Odbudowa zachodnioniemieckiej gospodarki po II wojnie światowej była jednym z najciekawszych i najważniejszych wydarzeń w najnowszej historii gospodarczej. Za ojca niemieckiego „cudu” ekonomicznego został uznany Ludwig Erhard. Jego działania, które podejmował najpierw jako dyrektor Rady Gospodarczej Bizonii, następnie będąc ministrem gospodarki w rządzie Konrada Adenauera, a w latach 1963-1966 kanclerzem RFN, zostały oparte na programie doktryny społeczno-politycznej ordoliberalizmu. Jakkolwiek ordoliberalne idee mogą być dzisiaj uważane za nieco zapomniane, sposób ich implementacji przez Erharda jest przykładem na ich skuteczność. Na drogę powojennych, wyniszczonych Niemiec do stabilizacji gospodarczej, a następnie okresu prosperity, składały się w większości przemyślane, a zarazem śmiałe reformy przeprowadzane przez ekipy pierwszych zachodnioniemieckich kanclerzy.
Wstęp
Ordoliberalizm, jako jeden z nurtów szeroko pojętego liberalizmu, reprezentowany był m.in. przez Wilhelma Röpke, Waltera Euckena czy Alexandra Rüstowa. Teoretycy ordoliberalni, opowiadając się za wolnością gospodarczą, zdecydowanie potępiali ideę centralnego planowania. W odróżnieniu od założeń klasycznego liberalizmu (który podkreślał przede wszystkim znaczenie wolnej jednostki), kładli nacisk także na wspólnotę, w której owa jednostka działa. Podkreślali znaczenie tradycyjnych wartości, konserwatyzmu obyczajowego, poszanowania własności prywatnej i wolności (zdecydowanie odróżnianej od samowoli). Ordoliberałowie, mając na uwadze zarówno Wielki Kryzys z 1929 roku, jak i fatalne skutki rewolucji komunistycznych, podkreślali ważną rolę struktur państwowych, które miały przyczynić się do kształtowania ładu (łac. ordo – porządek, ład). Myśliciele wymienieni wcześniej, inaczej niż przedstawiciele „czystego” (tj. klasycznego) liberalizmu, tacy jak Ludwig von Mises lub Friedrich von Hayek, uznali, że silne państwo wraz ze swoimi instytucjami powinno mieć swój udział w kształtowaniu ładu rynkowego. Ordoliberalizm stanowił więc osobną, jednolitą i spójną koncepcję prowadzenia polityki gospodarczej, którą z powodzeniem realizował Ludwig Erhard.
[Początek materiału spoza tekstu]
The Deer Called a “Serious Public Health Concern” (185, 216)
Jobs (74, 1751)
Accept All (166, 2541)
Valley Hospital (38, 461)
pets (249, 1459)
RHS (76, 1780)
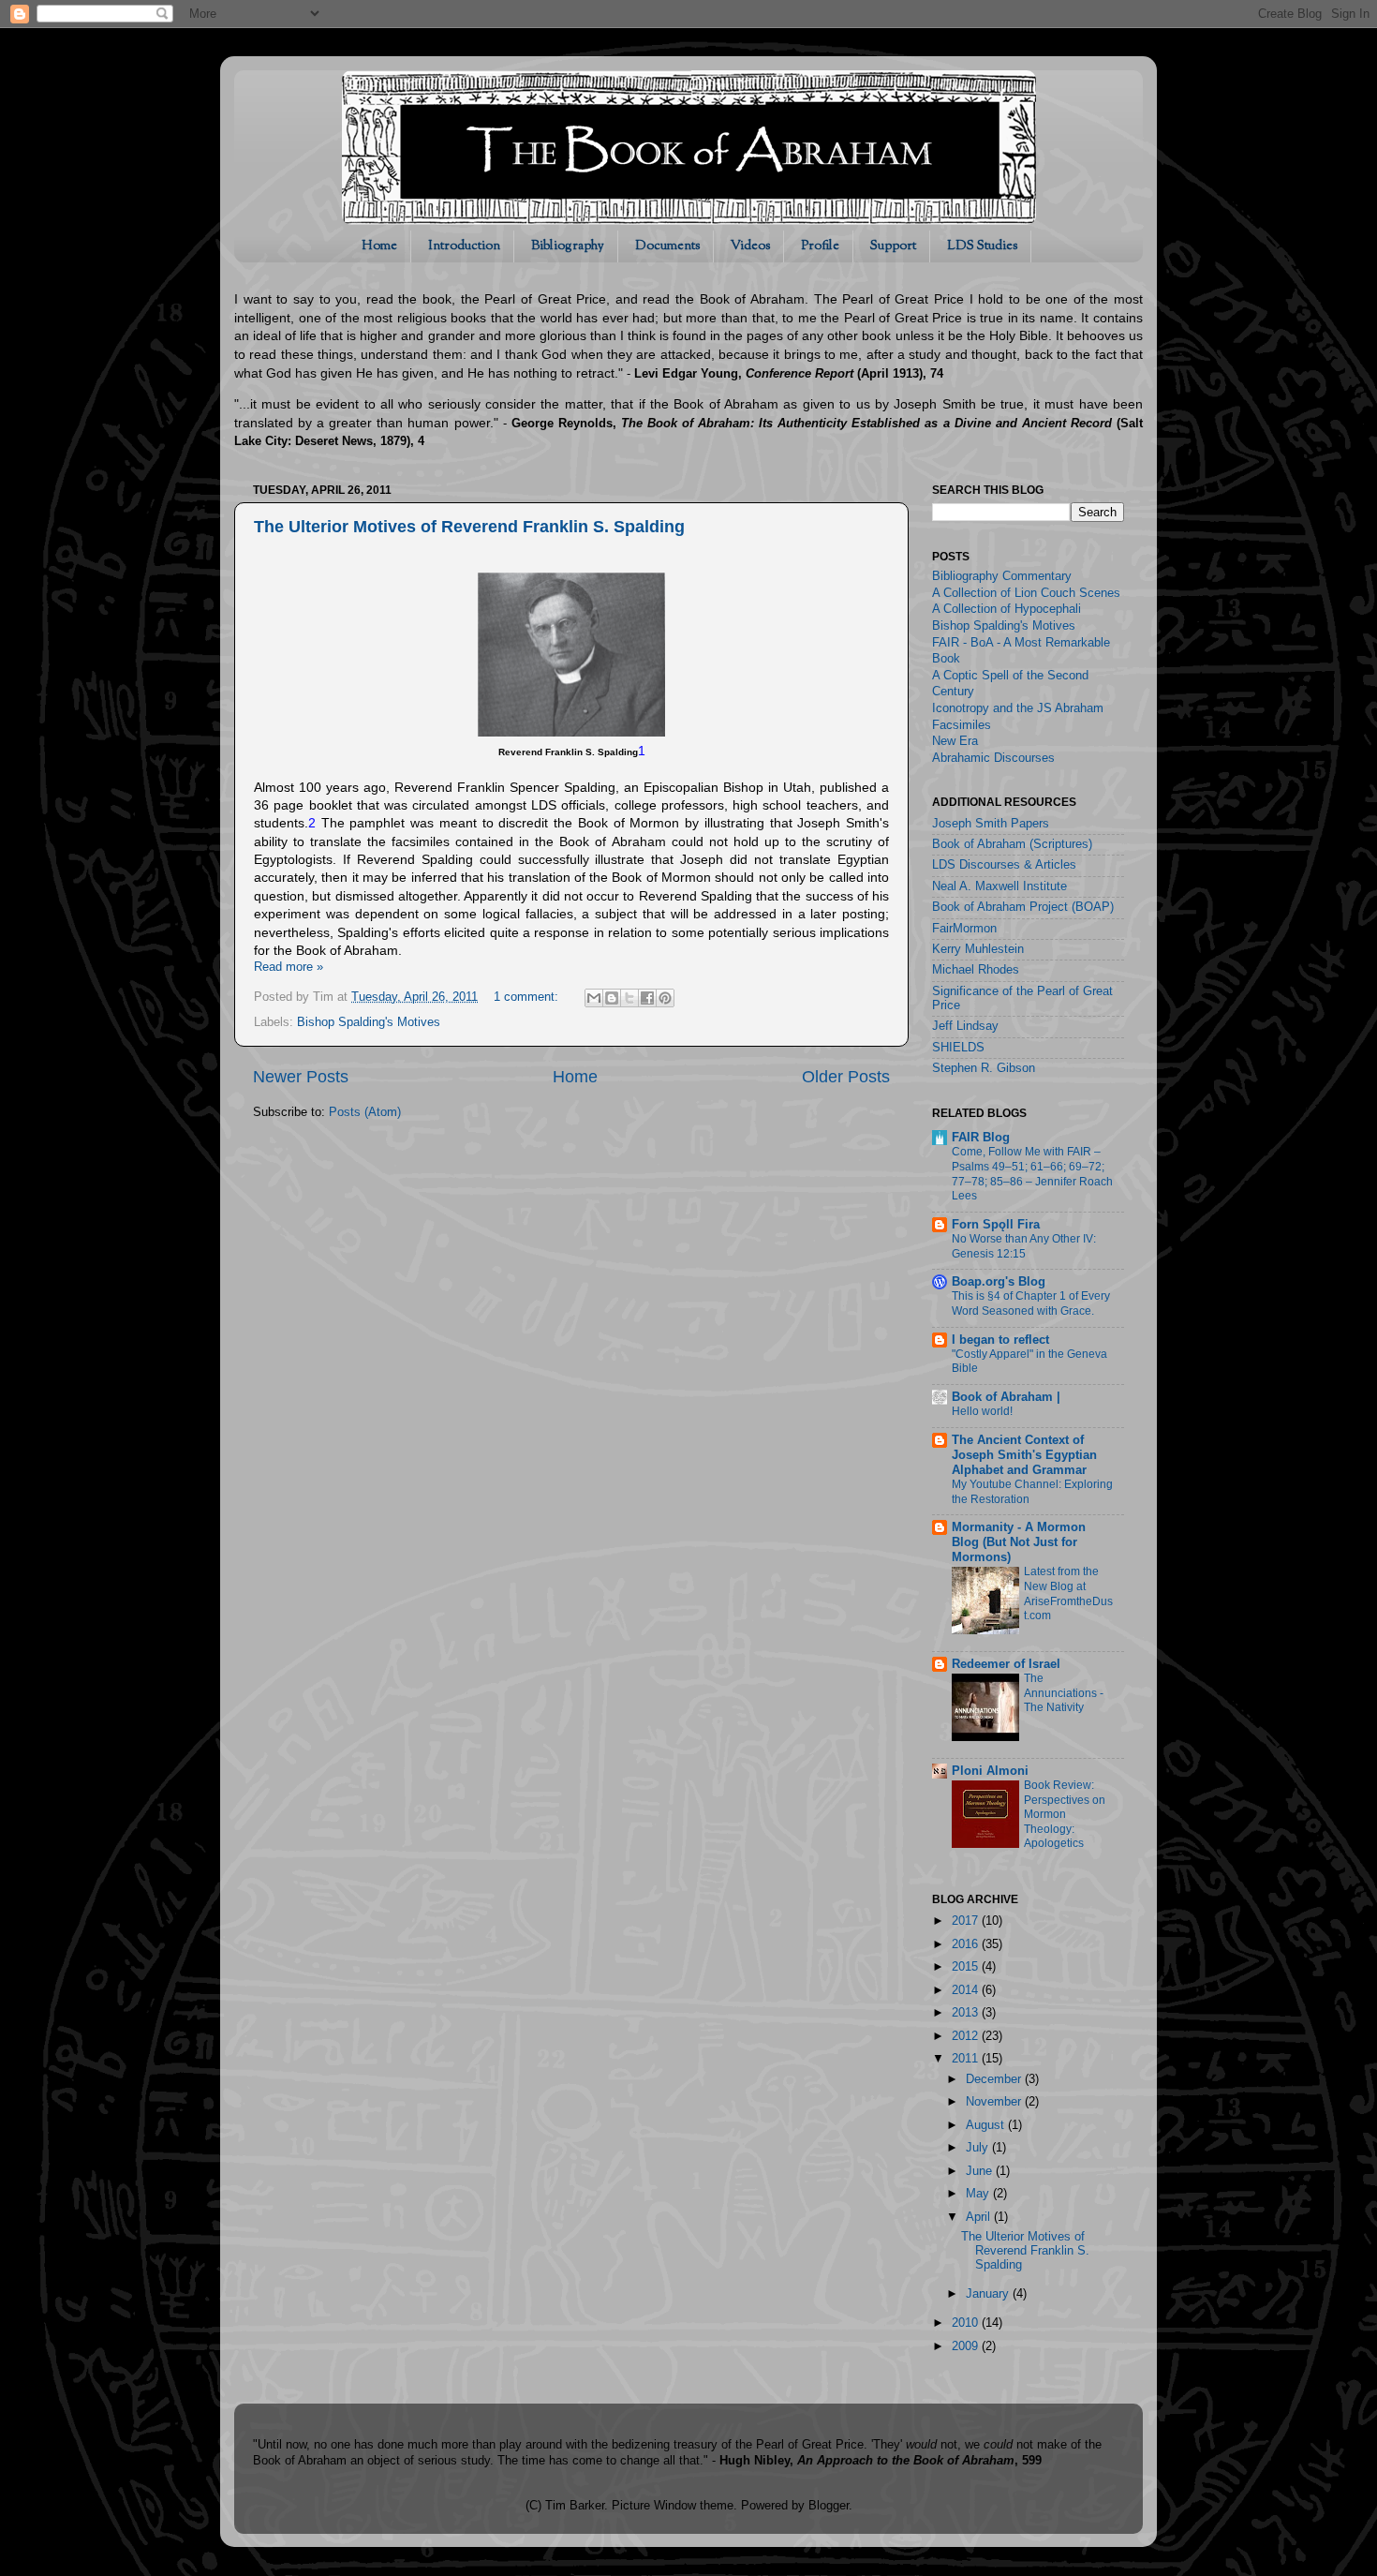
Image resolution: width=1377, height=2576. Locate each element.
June (981, 2171)
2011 (967, 2058)
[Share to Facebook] (647, 998)
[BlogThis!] (611, 998)
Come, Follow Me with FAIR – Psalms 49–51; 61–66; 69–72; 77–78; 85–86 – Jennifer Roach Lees (1032, 1173)
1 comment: (528, 997)
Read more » (288, 967)
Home (379, 246)
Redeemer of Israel (1006, 1664)
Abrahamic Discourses (993, 758)
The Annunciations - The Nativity (1063, 1693)
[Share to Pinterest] (665, 998)
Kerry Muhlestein (978, 949)
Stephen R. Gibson (983, 1068)
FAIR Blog (981, 1137)
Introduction (464, 246)
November (995, 2101)
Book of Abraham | (1006, 1397)
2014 (967, 1990)
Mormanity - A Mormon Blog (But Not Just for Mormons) (1019, 1542)
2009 (967, 2346)
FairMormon (964, 928)
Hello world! (982, 1411)
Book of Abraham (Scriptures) (1012, 844)
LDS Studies (982, 246)
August (987, 2125)
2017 (967, 1921)
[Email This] (594, 998)
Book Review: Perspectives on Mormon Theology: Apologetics (1064, 1814)
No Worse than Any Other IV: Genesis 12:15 (1024, 1246)
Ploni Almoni (990, 1771)
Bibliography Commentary (1002, 576)
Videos (750, 246)
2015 (967, 1966)
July (979, 2147)
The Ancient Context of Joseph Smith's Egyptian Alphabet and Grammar (1024, 1455)
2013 (967, 2012)
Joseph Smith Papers (990, 823)
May (979, 2193)
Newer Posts (300, 1076)
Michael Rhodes (975, 969)
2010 (967, 2323)
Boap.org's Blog (998, 1281)
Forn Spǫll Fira (996, 1224)
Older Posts (846, 1076)
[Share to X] (629, 998)
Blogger (828, 2505)
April (980, 2217)
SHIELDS (958, 1047)
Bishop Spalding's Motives (368, 1022)
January (989, 2294)
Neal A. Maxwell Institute (999, 886)
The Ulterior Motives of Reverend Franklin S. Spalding (469, 526)
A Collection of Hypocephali (1006, 609)
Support (893, 246)
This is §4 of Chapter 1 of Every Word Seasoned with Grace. (1031, 1303)
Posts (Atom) (365, 1112)
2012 (967, 2036)
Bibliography (567, 246)
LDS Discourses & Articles (1004, 864)
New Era (955, 741)
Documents (667, 246)
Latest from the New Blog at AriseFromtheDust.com (1068, 1593)
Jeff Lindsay (965, 1026)
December (995, 2079)
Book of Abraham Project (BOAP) (1023, 907)
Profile (820, 246)
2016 (967, 1944)
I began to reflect (1000, 1340)
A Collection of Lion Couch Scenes (1026, 593)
Sytuacja społeczno-gospodarcza Niemiec po zakończeniu II wojny światowej była fatalna. W pierwszych latach po wojnie ciągle prowadzono politykę centralnie planowaną – reglamentowano produkcję, ustalano ceny urzędowe. We władaniu administracyjnym znajdowała się większość czynników produkcji (których było zdecydowanie za mało, a na skutek demontaży zachodnioniemieckich przedsiębiorstw przemysłowych przez aliantów ich liczba zmniejszyła się jeszcze o 697[1]). Ogromnym zniszczeniom uległ szczególnie przemysł lekki oraz budownictwo mieszkalne. Sparaliżowany był transport, przemysł energetyczny i surowcowy. Jerzy Krasuski podaje, że na terenie całych Niemiec straty w przemyśle kopalnianym i stalowym wyniosły 10%, w przemyśle maszynowym od 15% do 20%, a w przemyśle włókienniczym 20%. Całkowite zniszczenia maszyn przemysłowych jednego z najważniejszym celów bombardowań, Zagłębia Ruhry, wyniosły 30%[2]. Oficjalnie bezrobocie utrzymywało się na stosunkowo niskim poziomie (w 1946 roku stopa procentowa bezrobocia wynosiła 5,2%, w 1948 roku tylko 2,5%); sytuacja ta była jednak fikcją ze względu na to, że tylko osoby zatrudnione mogły dostać kartki na żywność. Szacuje się, że około 30% zatrudnionych stanowiło fikcyjną, co najwyżej deklarowaną, siłę roboczą[3]. Historycy i ekonomiści badający ówczesną sytuację społeczno-gospodarczą Niemiec zgodnie podkreślają, że pozycja mieszkańców była niemal katastrofalna, a nastroje w społeczeństwie wręcz beznadziejne. Panował głód, wiele osób pozbawionych było dachu nad głową, spora część obywateli przebywała w niewoli lub odbywała kary za popełnione zbrodnie wojenne. W 1945 roku w amerykańskiej strefie okupacyjnej na jednego człowieka przypadało średnio 940 kalorii dziennie[4]. Na tereny Niemiec przybywało wielu przesiedleńców ze wschodu. Recesję pogłębiała katastrofalna sytuacja monetarna – miała miejsce wysoka, a w pewnym momencie galopująca, inflacja. Niemiecka gospodarka wciąż jednak posiadała potencjał, którego dobre wykorzystanie zależało od właściwych działań odgórnych. Nie mogła zacząć funkcjonować „oddolnie” ze względu na powojenną apatię społeczeństwa oraz niestabilność polityczną i ustrojową.